── Records to use ──
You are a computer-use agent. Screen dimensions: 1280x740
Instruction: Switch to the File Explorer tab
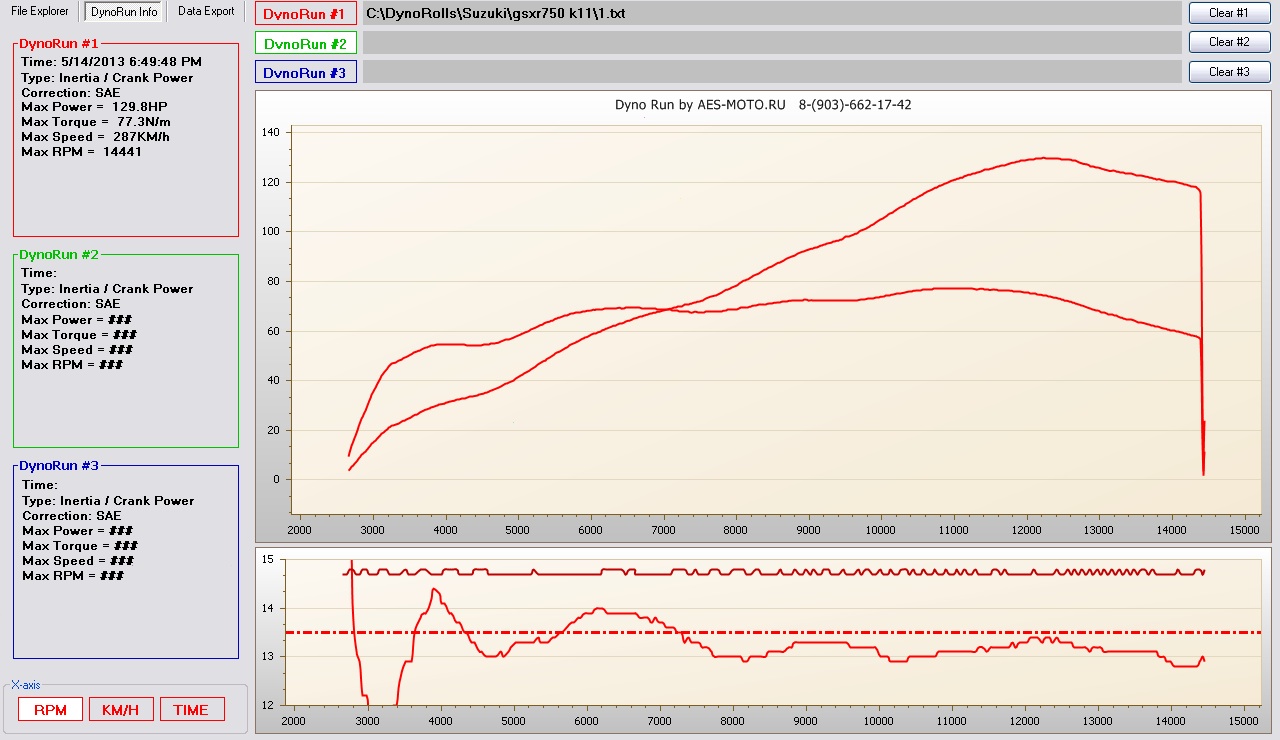[40, 11]

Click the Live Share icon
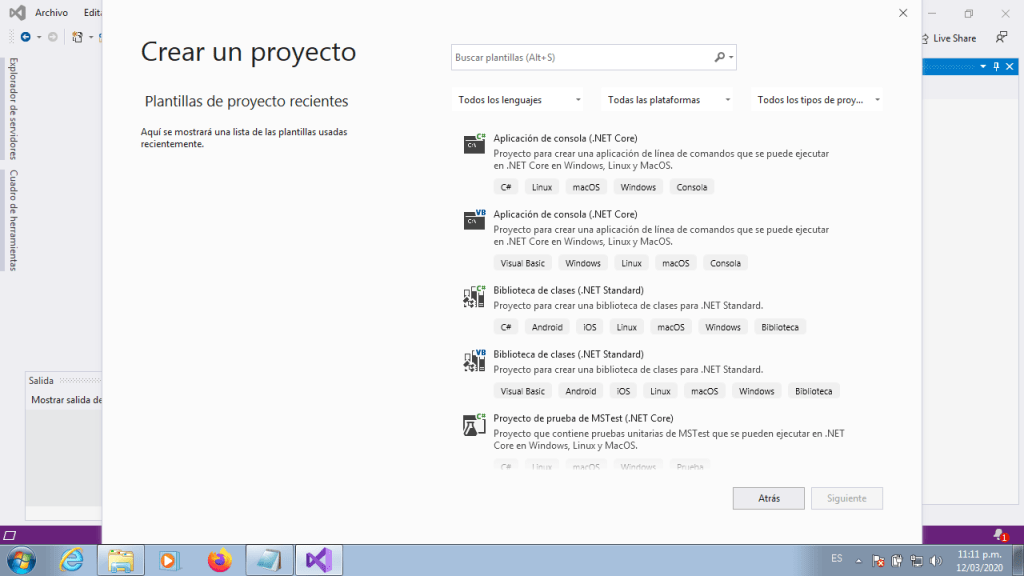point(925,38)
───
▶ _Problem details_: Return these rows word for word, without the pictures.

▶ _Correct output_:
You are a computer-use agent. Screen dimensions: 1280x740
Instruction: Switch to the File Explorer tab
[40, 11]

Click the Live Share icon
point(925,38)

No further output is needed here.